### EXERCISE DIRECTIONS:
Where does "will" occur in the listing? Copy every line that holds it.

### SUPPLIED DATA:
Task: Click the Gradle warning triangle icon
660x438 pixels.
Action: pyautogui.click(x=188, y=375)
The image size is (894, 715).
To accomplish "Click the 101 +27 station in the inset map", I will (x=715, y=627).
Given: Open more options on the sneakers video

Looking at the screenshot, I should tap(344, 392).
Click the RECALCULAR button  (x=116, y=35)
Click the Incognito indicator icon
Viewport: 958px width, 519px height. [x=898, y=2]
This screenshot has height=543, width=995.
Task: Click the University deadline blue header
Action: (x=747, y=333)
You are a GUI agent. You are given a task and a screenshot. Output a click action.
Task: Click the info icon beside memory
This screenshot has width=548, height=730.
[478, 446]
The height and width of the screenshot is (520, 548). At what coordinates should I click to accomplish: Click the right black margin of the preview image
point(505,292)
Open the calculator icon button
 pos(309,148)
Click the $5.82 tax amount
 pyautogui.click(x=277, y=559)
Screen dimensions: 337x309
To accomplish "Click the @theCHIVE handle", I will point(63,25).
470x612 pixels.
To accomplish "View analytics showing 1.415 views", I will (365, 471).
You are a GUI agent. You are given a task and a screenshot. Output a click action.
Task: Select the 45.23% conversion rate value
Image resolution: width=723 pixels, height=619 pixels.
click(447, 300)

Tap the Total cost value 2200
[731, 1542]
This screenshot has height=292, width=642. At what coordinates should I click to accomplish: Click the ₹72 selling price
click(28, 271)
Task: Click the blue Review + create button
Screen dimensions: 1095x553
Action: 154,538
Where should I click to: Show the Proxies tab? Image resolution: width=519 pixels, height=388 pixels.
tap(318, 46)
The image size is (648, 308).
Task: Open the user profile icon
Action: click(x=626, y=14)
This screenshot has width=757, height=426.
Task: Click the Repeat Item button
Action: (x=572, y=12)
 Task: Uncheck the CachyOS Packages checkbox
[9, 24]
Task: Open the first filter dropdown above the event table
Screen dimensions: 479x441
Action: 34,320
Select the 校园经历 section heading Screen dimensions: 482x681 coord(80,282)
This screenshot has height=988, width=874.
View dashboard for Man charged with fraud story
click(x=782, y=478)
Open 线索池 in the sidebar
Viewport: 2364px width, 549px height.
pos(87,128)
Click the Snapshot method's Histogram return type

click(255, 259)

### RESPONSE TO THE TASK:
To accomplish "Click the 101 +27 station in the inset map", I will (x=715, y=627).
To accomplish "Click the @theCHIVE handle", I will point(63,25).
To accomplish "View analytics showing 1.415 views", I will (365, 471).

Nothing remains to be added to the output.